The story didn’t end there. Reactionary forces in the military have since cracked down on dissent and repeatedly attacked protesters who have tried unsuccessfully to re-occupy Tahrir Square. Meanwhile, general support for the protests has wavered because some have been pacified with the fall of the president, and many have settled for the few democratic concessions the military has made. A year after the start of the revolution, the way forward is less clear than ever.
While the Egyptian protesters won the battle but seem to be losing the war, the Occupy movement’s loss of the first battle does not necessarily portend the end of the movement. Instead, we are beginning to recognize that while spatial occupation is an effective tool, it is not the end game. The pursuit of structural, social, and economic reform does not necessarily depend on the occupation of physical space, and the events in Egypt shows us that this occupation is not necessarily enough to create the change we seek. What next for Occupy?
The decision of many of the major Occupy Movements not to re-occupy public space has freed up a great deal of energy and creativity that is being directed to other outlets—the encampments themselves needed a great deal of physical work and commitment, as they often housed everything from soup kitchens to libraries to medical clinics.
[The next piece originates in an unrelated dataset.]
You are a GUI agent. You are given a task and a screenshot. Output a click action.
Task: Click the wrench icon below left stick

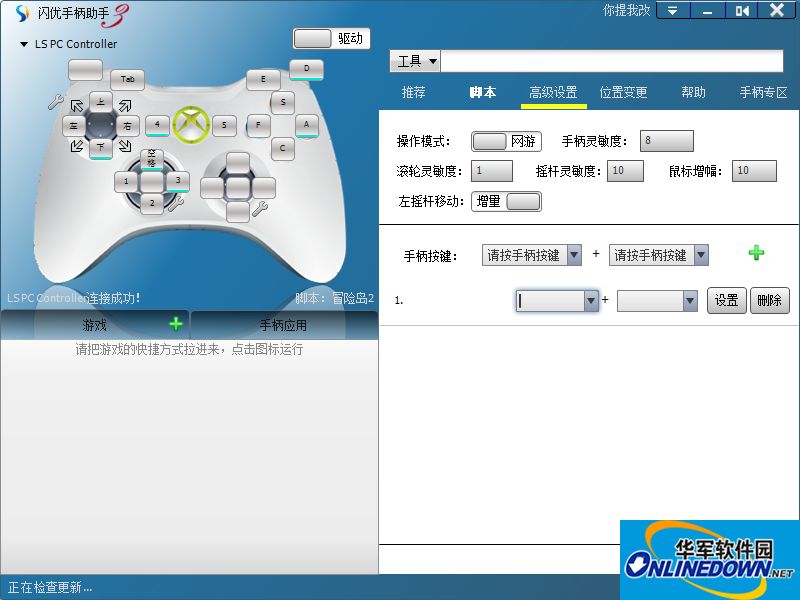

Today, Occupy activists are engaging in many activities that are not directly tied to physical space, such as confronting finance firms whom the government has refused to prosecute (Occupy Harvard has done this) or leading marches demanding an end to sexual harassment and rape culture, as Occupy vigilantes have been doing in Allston. These actions have been accompanied by a proliferation of caucuses and working groups localizing the Occupy movement (Occupy Allston-Brighton has recently surfaced, for example) and allowing activists to focus on specific tasks. Occupy Harvard has developed working groups on internal issues (like anti-oppression and inter-Occupy solidarity) as well as on external issues (Muckraking Harvard and Animal Rights). In this way, the efforts of activists are channeled in a number of diverse but well-coordinated directions that allow for a multifaceted movement confronting inequality and oppression at multiple levels.
Additionally, Occupy has begun occupying different kinds of spaces. Recently, students at the University of Massachusetts Boston, the city’s only public university, occupied the lobby of their student union with many of the same demands as Harvard and other University occupiers. This action is similar to the ongoing indoor occupation of an Istanbul Starbucks, moves to indoor occupations in Washington, D.C., and, of course, the Occupy Harvard occupation of Lamont Library.
Similar to the work of Ocupemos El Barrio and other anti-foreclosure movements, Occupy D.C. activists are occupying foreclosed properties to help prevent families from getting kicked out of their homes. The combination of occupation and anti-foreclosure activism represents a profound move forward in the fight for the 99 percent that physically defends homes and livelihoods from predatory banks.
Despite a perceived lull in the Occupy movement, this winter has still witnessed the greatest degree of activism that we’ve seen in this country for forty years. Although the movement has been slowed by winter and government repression, the present is a vital moment of movement building and reorganizing that will allow Occupy to emerge more powerful and focused in the spring. To those who think that this revolutionary movement will duck its head and go away, think again—Occupy is here to stay.
Alex R. Shams is an A.M. candidate in Middle Eastern Studies. His column appears on alternate Fridays.